__Supplied records__

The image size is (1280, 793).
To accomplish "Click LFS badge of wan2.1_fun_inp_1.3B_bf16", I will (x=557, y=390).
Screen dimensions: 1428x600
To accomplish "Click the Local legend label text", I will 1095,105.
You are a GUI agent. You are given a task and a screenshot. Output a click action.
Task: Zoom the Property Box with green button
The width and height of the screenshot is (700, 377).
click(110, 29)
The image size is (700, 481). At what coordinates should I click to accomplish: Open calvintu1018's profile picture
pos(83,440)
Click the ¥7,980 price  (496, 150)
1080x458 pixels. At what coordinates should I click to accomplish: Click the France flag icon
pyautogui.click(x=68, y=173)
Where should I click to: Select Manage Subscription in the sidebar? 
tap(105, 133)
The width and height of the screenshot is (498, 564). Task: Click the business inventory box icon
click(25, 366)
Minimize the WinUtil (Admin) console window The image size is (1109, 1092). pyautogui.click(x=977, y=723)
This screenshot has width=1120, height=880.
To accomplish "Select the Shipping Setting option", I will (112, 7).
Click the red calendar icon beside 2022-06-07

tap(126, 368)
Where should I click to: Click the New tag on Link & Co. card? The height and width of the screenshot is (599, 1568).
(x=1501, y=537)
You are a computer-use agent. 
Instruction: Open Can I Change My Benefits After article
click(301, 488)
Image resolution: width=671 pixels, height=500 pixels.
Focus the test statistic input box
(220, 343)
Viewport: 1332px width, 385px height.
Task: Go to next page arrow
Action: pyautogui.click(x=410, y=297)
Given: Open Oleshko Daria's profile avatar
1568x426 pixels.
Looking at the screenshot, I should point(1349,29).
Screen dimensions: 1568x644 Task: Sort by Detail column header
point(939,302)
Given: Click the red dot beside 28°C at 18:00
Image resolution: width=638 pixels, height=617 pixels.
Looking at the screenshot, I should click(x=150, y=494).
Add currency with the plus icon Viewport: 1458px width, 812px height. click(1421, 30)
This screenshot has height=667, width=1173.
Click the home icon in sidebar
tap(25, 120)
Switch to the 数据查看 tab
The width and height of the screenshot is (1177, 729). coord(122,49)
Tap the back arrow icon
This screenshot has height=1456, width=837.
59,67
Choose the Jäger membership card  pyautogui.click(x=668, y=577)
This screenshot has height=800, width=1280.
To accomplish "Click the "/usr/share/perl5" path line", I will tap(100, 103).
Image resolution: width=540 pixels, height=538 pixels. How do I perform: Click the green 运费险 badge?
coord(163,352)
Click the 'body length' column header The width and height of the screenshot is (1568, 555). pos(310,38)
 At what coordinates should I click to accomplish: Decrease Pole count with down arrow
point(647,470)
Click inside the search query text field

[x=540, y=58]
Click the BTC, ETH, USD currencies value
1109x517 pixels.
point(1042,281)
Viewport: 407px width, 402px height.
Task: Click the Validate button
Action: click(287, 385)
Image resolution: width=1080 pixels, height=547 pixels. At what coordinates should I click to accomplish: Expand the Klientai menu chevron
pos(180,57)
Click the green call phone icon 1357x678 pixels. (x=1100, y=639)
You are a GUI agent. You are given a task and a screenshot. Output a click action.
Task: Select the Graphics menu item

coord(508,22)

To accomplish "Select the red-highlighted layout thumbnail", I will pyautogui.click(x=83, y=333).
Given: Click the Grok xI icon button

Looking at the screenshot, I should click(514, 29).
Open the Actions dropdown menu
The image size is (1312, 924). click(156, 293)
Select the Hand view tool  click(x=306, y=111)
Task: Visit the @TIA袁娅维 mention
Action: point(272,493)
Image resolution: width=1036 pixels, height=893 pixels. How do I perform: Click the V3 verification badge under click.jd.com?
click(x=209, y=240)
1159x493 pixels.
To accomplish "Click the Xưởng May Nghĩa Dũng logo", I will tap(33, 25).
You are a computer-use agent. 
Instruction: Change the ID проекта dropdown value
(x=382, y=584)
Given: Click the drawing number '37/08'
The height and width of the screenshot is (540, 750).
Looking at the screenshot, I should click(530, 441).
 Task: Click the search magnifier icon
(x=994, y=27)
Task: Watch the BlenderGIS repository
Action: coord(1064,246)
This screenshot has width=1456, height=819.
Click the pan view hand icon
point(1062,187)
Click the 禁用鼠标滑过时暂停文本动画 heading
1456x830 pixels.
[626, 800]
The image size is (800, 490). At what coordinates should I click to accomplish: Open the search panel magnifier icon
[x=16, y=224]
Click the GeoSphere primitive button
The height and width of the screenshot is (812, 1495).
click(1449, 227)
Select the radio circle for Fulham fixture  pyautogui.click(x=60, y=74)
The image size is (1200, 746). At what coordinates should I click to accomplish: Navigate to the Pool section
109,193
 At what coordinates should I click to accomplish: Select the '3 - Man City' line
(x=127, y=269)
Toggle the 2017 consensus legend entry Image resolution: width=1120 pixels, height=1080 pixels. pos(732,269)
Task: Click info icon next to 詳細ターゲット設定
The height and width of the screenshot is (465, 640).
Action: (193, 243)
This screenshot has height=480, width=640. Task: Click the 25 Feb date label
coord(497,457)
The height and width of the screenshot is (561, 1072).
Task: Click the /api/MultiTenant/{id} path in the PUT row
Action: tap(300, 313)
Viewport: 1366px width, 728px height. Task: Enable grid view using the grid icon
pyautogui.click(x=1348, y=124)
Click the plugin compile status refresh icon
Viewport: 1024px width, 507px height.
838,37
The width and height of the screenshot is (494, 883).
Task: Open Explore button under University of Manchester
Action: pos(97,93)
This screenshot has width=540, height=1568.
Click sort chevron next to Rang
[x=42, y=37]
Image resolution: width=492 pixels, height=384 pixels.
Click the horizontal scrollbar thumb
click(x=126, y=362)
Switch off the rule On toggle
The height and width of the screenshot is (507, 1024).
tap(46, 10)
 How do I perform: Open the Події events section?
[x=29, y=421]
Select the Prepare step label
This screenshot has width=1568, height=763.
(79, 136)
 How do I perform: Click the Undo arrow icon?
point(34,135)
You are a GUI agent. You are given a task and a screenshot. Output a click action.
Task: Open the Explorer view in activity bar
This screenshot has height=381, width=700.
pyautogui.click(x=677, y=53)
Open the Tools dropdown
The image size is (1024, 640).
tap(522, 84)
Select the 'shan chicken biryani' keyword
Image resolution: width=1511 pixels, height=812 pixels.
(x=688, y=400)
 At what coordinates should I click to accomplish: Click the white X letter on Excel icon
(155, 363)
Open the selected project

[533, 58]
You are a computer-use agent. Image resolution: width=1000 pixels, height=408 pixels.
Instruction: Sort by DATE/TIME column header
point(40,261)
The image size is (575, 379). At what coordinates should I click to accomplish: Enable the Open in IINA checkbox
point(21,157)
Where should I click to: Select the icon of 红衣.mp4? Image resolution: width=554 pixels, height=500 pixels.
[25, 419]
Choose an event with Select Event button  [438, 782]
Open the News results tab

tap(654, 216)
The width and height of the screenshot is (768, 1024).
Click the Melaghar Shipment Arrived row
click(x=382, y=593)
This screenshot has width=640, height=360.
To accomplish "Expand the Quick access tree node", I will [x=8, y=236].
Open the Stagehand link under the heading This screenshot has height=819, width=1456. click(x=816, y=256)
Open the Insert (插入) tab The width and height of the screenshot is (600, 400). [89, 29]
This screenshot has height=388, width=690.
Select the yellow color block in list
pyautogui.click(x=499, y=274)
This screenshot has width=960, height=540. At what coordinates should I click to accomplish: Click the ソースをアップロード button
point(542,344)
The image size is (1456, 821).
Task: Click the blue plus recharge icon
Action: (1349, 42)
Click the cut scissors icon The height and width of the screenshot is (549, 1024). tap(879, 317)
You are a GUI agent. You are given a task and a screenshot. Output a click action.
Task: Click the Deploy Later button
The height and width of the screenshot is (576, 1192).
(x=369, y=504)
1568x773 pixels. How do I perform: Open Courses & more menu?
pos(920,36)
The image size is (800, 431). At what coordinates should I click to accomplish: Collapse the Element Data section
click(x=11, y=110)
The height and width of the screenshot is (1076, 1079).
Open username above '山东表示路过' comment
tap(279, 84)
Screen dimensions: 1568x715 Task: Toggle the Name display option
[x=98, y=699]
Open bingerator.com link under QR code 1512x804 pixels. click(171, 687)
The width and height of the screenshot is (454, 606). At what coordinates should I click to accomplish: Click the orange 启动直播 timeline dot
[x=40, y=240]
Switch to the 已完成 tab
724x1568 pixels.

__Work request__
Extract exactly and only the lines above from the line containing "1568x426 pixels." through the line containing "This screenshot has height=800, width=1280.", both end lines included.

__Completed task__
1568x426 pixels.
Looking at the screenshot, I should point(1349,29).
Screen dimensions: 1568x644 Task: Sort by Detail column header
point(939,302)
Given: Click the red dot beside 28°C at 18:00
Image resolution: width=638 pixels, height=617 pixels.
Looking at the screenshot, I should click(x=150, y=494).
Add currency with the plus icon Viewport: 1458px width, 812px height. click(1421, 30)
This screenshot has height=667, width=1173.
Click the home icon in sidebar
tap(25, 120)
Switch to the 数据查看 tab
The width and height of the screenshot is (1177, 729). coord(122,49)
Tap the back arrow icon
This screenshot has height=1456, width=837.
59,67
Choose the Jäger membership card  pyautogui.click(x=668, y=577)
This screenshot has height=800, width=1280.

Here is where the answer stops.